The topic of yesterday’s post continues to plague me. Haunt me. Cause me to shiver and wonder whether I am the target of a witch’s demonic spell.
What kind of person paints a ceiling dark, drab green? Does such a person worship alligators? Does he spend time wallowing in muddy swamps? Does a dark, drab green ceiling provide a mental link to the painter’s deviant upbringing? Does the painter get some level of dank, musty, reptilian comfort from such a ceiling? I ask only because I am curious why someone would do what I spent the day yesterday undoing. I covered the dark, drab green ceiling with a coat of white primer. Today, if my plans proceed as I expect they will, I will apply a coat of “ceiling white” paint to that same ceiling. My neck and my arms and my lower back will object strenuously, but I must get the job done. Next, I will apply a coat of paint to the walls of the same room ; the color of said paint is called “storm clouds” (or some such name). This room eventually will be my study, the place where I will write and read and gaze out the window at hummingbirds visiting their feeders (yet to be hung) and other birds enjoying seeds at their feeders. And, if the universe is just, an occasional deer or raccoon or fox or turkey or other form of wildlife as it scampers across my driveway.
While I was painting the hideous ceiling, my girlfriend was applying a coat of bright yellow paint to the laundry room. When she finishes, the yellow paint will make the room bright and cheerful; it will make doing laundry a delightful chore. Eventually.
Before we finished the day painting, though, we had a plumber visit to determine whether the big jetted tub has a leak. We know for certain it once had a leak; a leak severe enough that the plywood of the subfloor beneath the edge of the tub must be replaced. Fortunately, no leak at the moment. But he found evidence that, at some point in the past, the shower drain leaked. Though it appeared not to have damaged the subfloor, the quality of the “fix” to the leaking drain appeared shoddy, at best. After examining the shower’s construction, we tentatively reached a decision. The bottom line is that we may remove the jetted tub, tear out the shower, and rebuild the shower in the same footprint it now occupies.
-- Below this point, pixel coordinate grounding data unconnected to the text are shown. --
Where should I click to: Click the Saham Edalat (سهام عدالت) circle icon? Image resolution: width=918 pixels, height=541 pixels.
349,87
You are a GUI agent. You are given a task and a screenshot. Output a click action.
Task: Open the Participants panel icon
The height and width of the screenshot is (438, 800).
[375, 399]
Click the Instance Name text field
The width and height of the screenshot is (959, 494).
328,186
I did not anticipate any of this. I had hoped the house was “move-in ready.” Once these and various other issues are resolved, the place will be beautiful and comfortable and a lovely place to live. I just have to keep telling myself that.
It’s 4:20 and I’m trying to decide whether I should go back to bed and try to get some sleep. I got up just before 3, intending only to pee and get a glass of water as replenishment. But I felt myself waken more thoroughly than would be compatible with sleep, so I decided to stay up “for just a while longer.” And then, of course, I thought I’d jot a few notes to myself. And that turned into this rehash of yesterday’s mix of progress and unpleasantness. I doubt I can sleep now. Perhaps, instead, I’ll shave and shower and prepare for another productive day. Time will tell.